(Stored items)

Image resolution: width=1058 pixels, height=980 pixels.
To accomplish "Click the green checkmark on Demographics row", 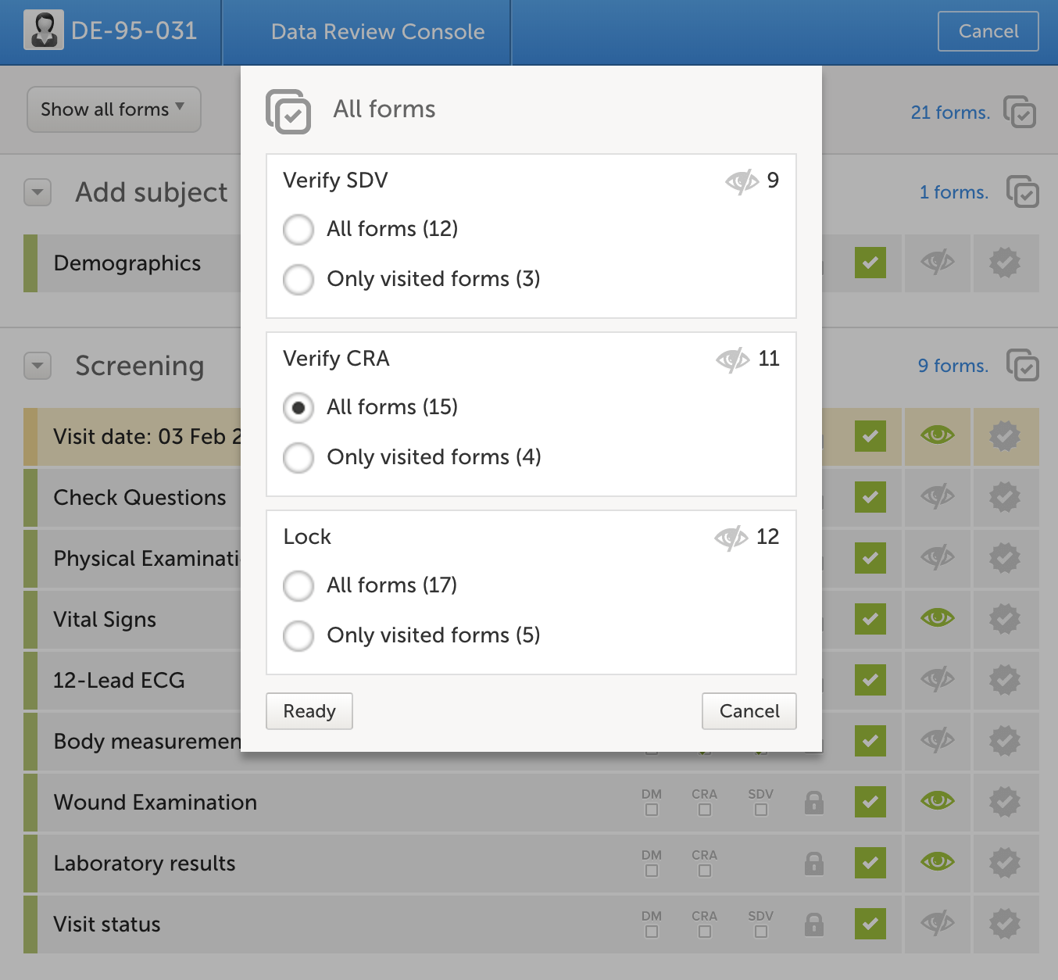I will [870, 263].
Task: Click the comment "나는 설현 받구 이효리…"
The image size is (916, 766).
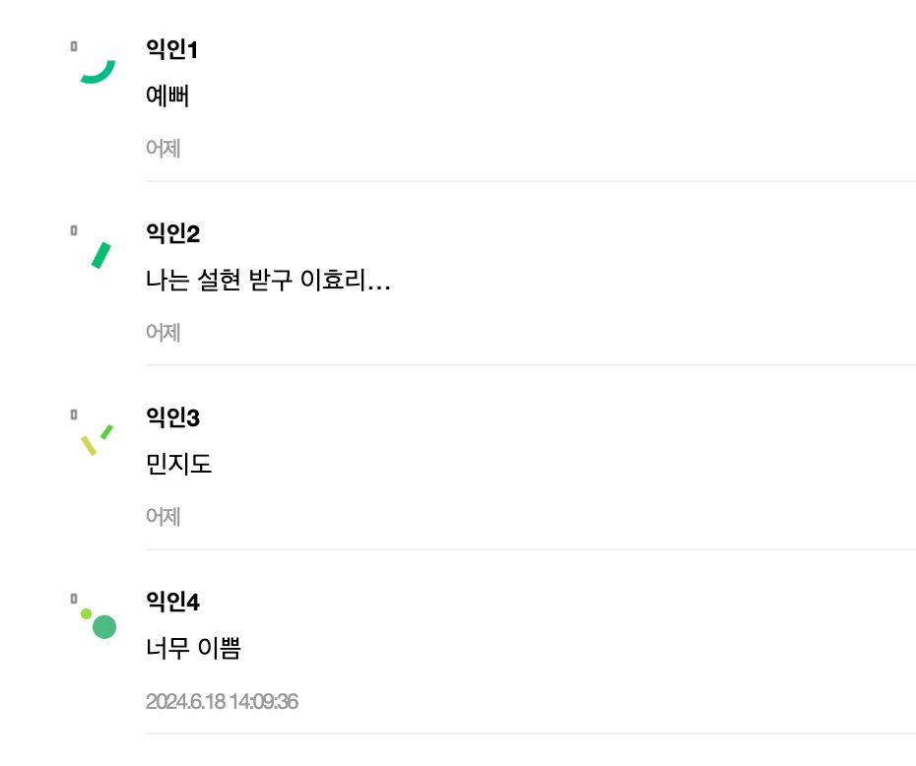Action: (268, 281)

-- Task prompt --
Exactly as written, restate the lines from the one that contains "Task: Click the" through the final line of the data, both ends included, but leave out the pictures.

-- Reply --
Task: Click the comment "나는 설현 받구 이효리…"
The image size is (916, 766).
Action: (268, 281)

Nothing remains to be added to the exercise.